選ばれる立場

うちの塾の地域では

 

公立小を卒業する小6生の数と

 

地元の公立中の新中1の入学者の数を比較した場合、

 

大雑把に言うと10パーセント程度減少している。

 

転入生もいるし、転出生もいるけど、

 

大雑把な計算だからプラスマイナスゼロとして考える。

 

その10パーセントは、

 

受験をして、私立中に通う人の割合だ。

 

約10パーセントは小6で受験をするが、

 

約90パーセントの大多数は、

 

高校受験が受験デビューになるということだ。

 

 

 

今回は、高校受験そのものが、

 

子どもたちを「他人から選ばれる立場にする」という話をしたい。

 

 

 

 

小さい頃は、なんでも自分から選んで、

 

そしてその通りになることが多かったはずだ。

 

しかし、年齢が上がることに、徐々に自分の選んだものが

 

そのまま自分のものになることは少なくなってくる。

 

それどころか、逆に相手から選ばれるようになってくるのだ。

 

高校もそうだ。

 

高校は入学する人を、受験者の中から入学させるに値する人を選ぶ。

 

だから、高校受験はほとんどの生徒たちが初めて相手から選ばれる

 

人生の記念すべき一歩なのである。

 

実はこれからの人生は、選ばれる機会のほうが多く続くことになる。

 

入試はもちろん、就職や結婚も、すべて相手が「ウン」と言わなければ成立しない。

 

そういう意味でも、入試というのは素晴らしい機会だと私は思っている。

 

大人になる第一歩なのだから。

 

選ばれる立場である限りは、

 

選ぶ側に気に入られる必要がある。

 

認めてもらわなければ選ばれない。

 

誤解しないでほしいのは、

 

選ぶ側に媚びを売ればいいというわけではないことだ。

 

相手が求めているものを知り、

 

それを提示するのだ。

 

例えば、

 

公立高校でいえば、

 

調査書(通知表)と検査当日の得点が求められる。

 

その他、検定などによる加点も学校ごとに異なる。

 

検査当日の得点は、過去問を徹底研究することで

 

高得点がとれる。

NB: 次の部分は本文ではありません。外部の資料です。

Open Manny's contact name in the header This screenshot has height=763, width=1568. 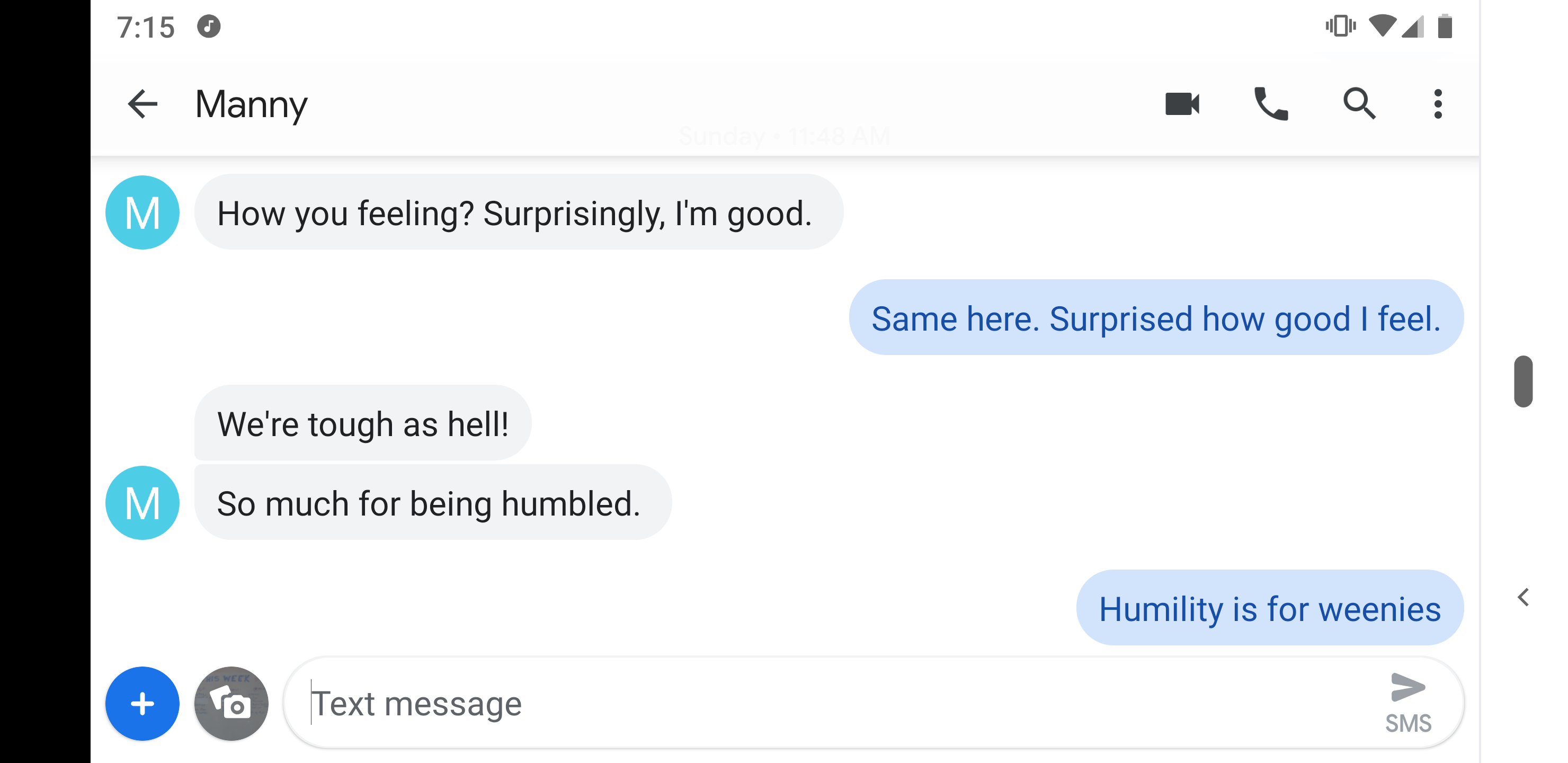252,104
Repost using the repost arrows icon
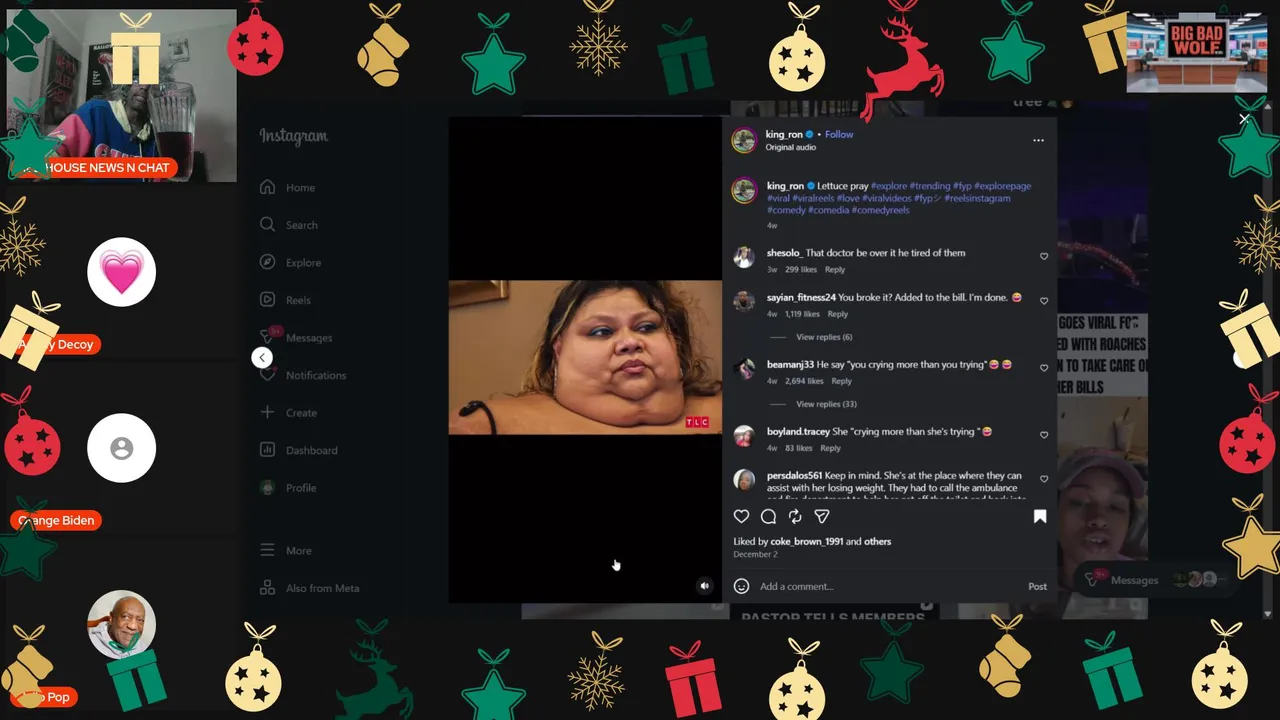 click(795, 517)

これが一番大事。

 

通知表は、観点別の評価項目で詳細が示されている。

 

特に、来年度からは観点が大きく変わるので

 

注意が必要だ。

 

ときどき

 

「頑張っているけど、通知表が上がらない」と嘆く生徒がいる。

 

独りよがりの頑張っているではだめなのだとアドバイスをしている。

 

繰り返すが、

 

選ぶ立場で、考えて行動しなければ成績は上がらない。

 

社会に出てからでも同様だ。

 

 

 

自分のことをよく見てくれていないとか

 

評価が低いことに文句を言う人がいるが

 

それは自分基準の評価ではないか。

 

相手はどんな価値観を大事にしていて

 

何が評価されているのかを考えなければ、

 

いつまでたっても納得の評価などは出るはずもなく、

 

愚痴しか出てこないだろう。

 

他人が自分を評価するということは

 

他人の価値観を評価基準などをしっかり理解するところから始まる。

 

媚びを売ったり、ごまをすったりするわけではない。

 

 

子どもたちが「選ばれる人」になれるように

 

考えて行動できる人になってもらいたいと願う。